Hellfest, Main square... : mais pourquoi le prix des festivals augmente-t-il autant ?

par Matthieu JUBLIN
Publié le 27 juillet 2017 à 9h50, mis à jour le 27 juillet 2017 à 10h34
Hellfest, Main square... : mais pourquoi le prix des festivals augmente-t-il autant ?
Source : LIONEL URMAN LIONEL/SIPA

INFLATION - Si le succès des festivals est incontestable, le prix des places augmente d'année en année. Confrontés à l'explosion des cachets des artistes, aux exigences de sécurité toujours plus grandes, ainsi qu'à la baisse des subventions publiques, ils comptent de plus en plus sur leur billetterie... et sur les fonds privés.

Avec un ticket d'entrée dépassant les 90 euros pour une journée et un "pass 3 jours" tutoyant les 200 euros, le Hellfest 2017, qui s'est tenu à la mi-juin, est l'un des festivals les plus chers de France. Pourtant, la billetterie a affiché complet en à peine une semaine, plusieurs mois avant que 160.000 amateurs de métal se retrouvent à Clisson, en Loire-Atlantique, pour écouter Deep Purple, Linkin Park ou Aerosmith, les têtes d'affiche du festival. 

Un mois plus tard, c'était au tour de Paris d'accueillir le festival itinérant Lollapalooza. Pour 79 euros la journée et 150 euros les 2 jours, il était possible d'assister aux shows de Lana Del Rey, Red Hot Chili Peppers, The Weeknd et autres stars mondiales. Là aussi, la programmation était impressionnante et le succès au rendez-vous, mais jamais un festival parisien n'a été aussi onéreux.

De tels tarifs n'existaient pas il y a quelques années. Entre 2008 et 2016, le prix moyen des billets de festivals de musique a augmenté de 3% par an, selon une étude du Centre national de la chanson des variétés et du jazz (CNV) portant sur plus de 80 événements. 

Explosion du cachet des artistes

"Ce sont en partie les têtes d'affiche qui font monter le budget", explique François Moreau, chercheur en économie à l'université Paris 13. En 2009, par exemple, le festival des Vieilles Charrues, à Carhaix, a déboursé un million d'euros pour "booker" Bruce Springsteen. Un tarif prohibitif qui ne refroidit plus les programmateurs, car il s'agit d'artistes "capables de drainer 40.000 spectateurs à eux seuls", estime Jean-Paul Roland, le directeur général des Eurockéennes, dans Challenges. Pour Springsteen, ils étaient 43.000, le maximum autorisé. 

"Si les cachets des artistes augmentent, c'est que les artistes tirent de plus en plus leurs revenus de leur spectacle et de moins en moins des disques", analyse François Moreau. "Avant, le concert servait à promouvoir l'artiste et les albums à le rémunérer. Aujourd'hui, c'est l'inverse."

====

**TRAVAIL DEMANDÉ**
**1.** Traduisez en anglais cette phrase de l'article sur le prix des festivals : « De tels tarifs n'existaient pas il y a quelques années. »
**2.** Recopiez le passage de l'article sur le prix des festivals commençant à « Un mois plus » et se terminant à « de 80 événements. ».
**3.** Rédigez la suite de l'article sur le prix des festivals, en reprenant après sa dernière phrase.
Le listing qui suit n'a aucun rôle dans ce travail.

**DONNÉES FOURNIES**
====

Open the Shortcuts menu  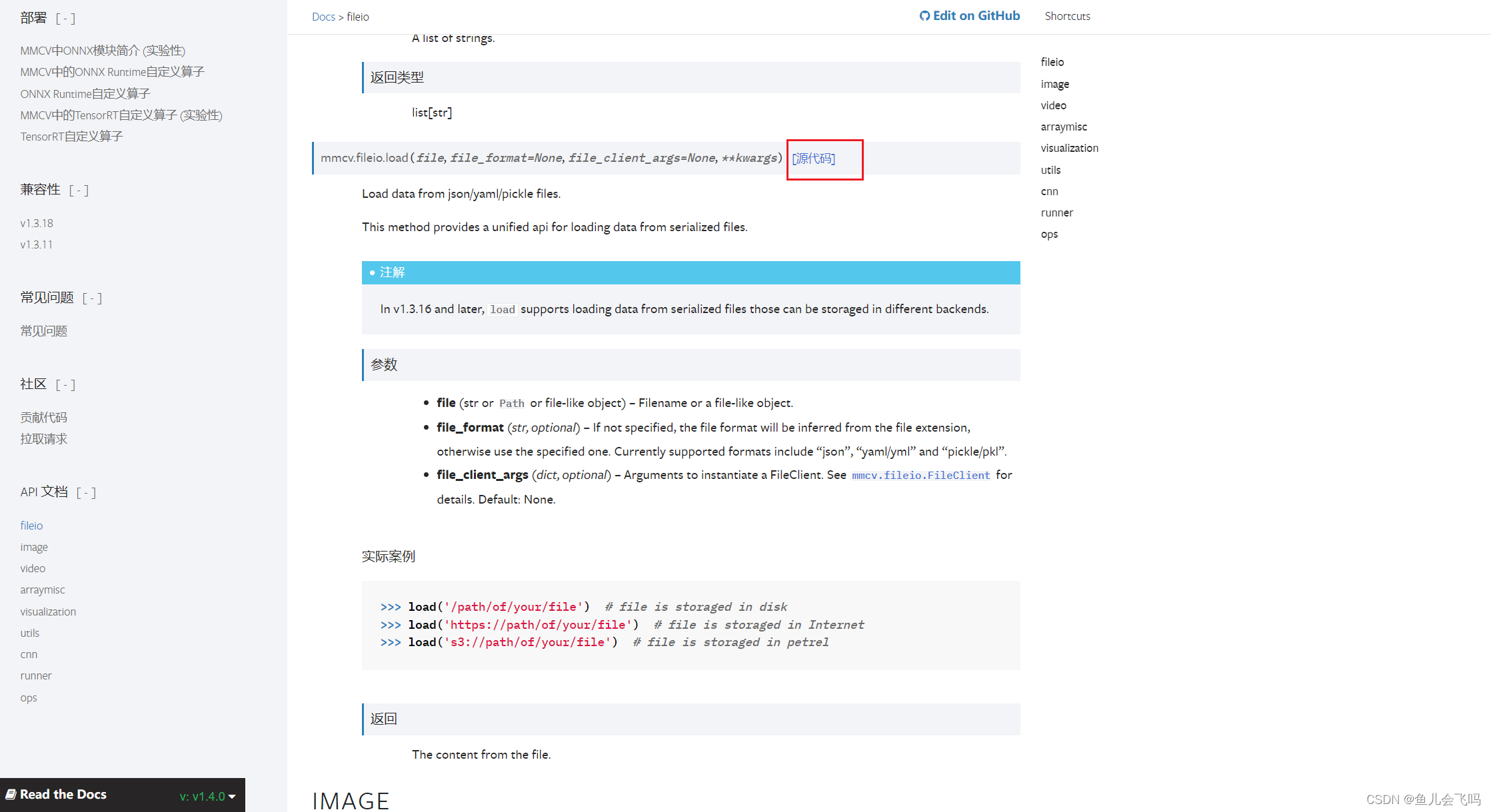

====

**RÉPONSES FOURNIES**
**1.** Such prices did not exist a few years ago.

**2.**
Un mois plus tard, c'était au tour de Paris d'accueillir le festival itinérant Lollapalooza. Pour 79 euros la journée et 150 euros les 2 jours, il était possible d'assister aux shows de Lana Del Rey, Red Hot Chili Peppers, The Weeknd et autres stars mondiales. Là aussi, la programmation était impressionnante et le succès au rendez-vous, mais jamais un festival parisien n'a été aussi onéreux.

De tels tarifs n'existaient pas il y a quelques années. Entre 2008 et 2016, le prix moyen des billets de festivals de musique a augmenté de 3% par an, selon une étude du Centre national de la chanson des variétés et du jazz (CNV) portant sur plus de 80 événements.

**3.**
Les consommateurs veulent vivre un moment unique et sont prêts à payer pour ça
François Moreau, professeur d'économie

Les cachets explosent, mais le public en redemande. Pour François Moreau, "le développement du téléchargement puis du streaming, avec Youtube, Spotify ou Deezer, a énormément baissé les dépenses de consommation de musique enregistrée. Mais à côté de cela, les consommateurs sont de plus en plus attirés par le spectacle vivant. Ils veulent vivre un moment unique et sont prêts à payer pour ça."

Dans ce contexte de crise du disque, la gestion des artistes et l'organisation de festivals est souvent assurée par une même entreprise. Et le mastodonte du secteur s'appelle Live Nation. Cette entreprise côtée au Nasdaq pèse plus de 5 milliards de dollars et compte dans son écurie Madonna, Jay-Z, Shakira, U2, Lady Gaga, les Rolling Stones ou encore Joe Cocker.

En France, c'est Live Nation qui a organisé Lollapalooza, mais aussi, entre autres, le Download festival à Brétigny-sur-Orge, I Love Techno à Montpellier, Marsatac à Marseille, des festivals devenus au fil des ans de véritables industries : davantage de stars, davantage de public, mais aussi des billets qui augmentent. Selon les chiffres du CNV, qui portent sur plusieurs dizaines d'événements, la part des dépenses liées aux artistes n'a cessé d'augmenter depuis presque 10 ans.

Multiplication des exigences de sécurité

Il n'y a pas que les cachets des artistes qui augmentent. Les frais liés à la sécurité, à la logistique et à la technique ont, eux, encore plus progressé dans le budget des festivals de musique depuis 2008 : + 7% par an depuis 2008, selon le CNV. Pour rassurer les festivaliers et les autorités, les organisateurs investissent : blocs de béton pour empêcher des véhicules d'entrer sur les sites piétons, effectifs supplémentaires pour les équipes chargées de palper les spectateurs à l'entrée des festivals, etc. 

Le budget sécurité des Vieilles Charrues a ainsi doublé en sept ans, pour atteindre 1,3 millions d'euros, rapporte Le Monde soit un surplus de 2 à 3 euros par spectateur. Selon les chiffres du CNV, les surcoûts liés à la sécurité depuis 2015 se montent à 3,7 millions d'euros pour les 87 festivals étudiés.

Quand vous payez un billet pour l'un de ces festival, les frais liés aux artistes, à la sécurité et à la logistique représentent en moyenne plus de 50% du prix.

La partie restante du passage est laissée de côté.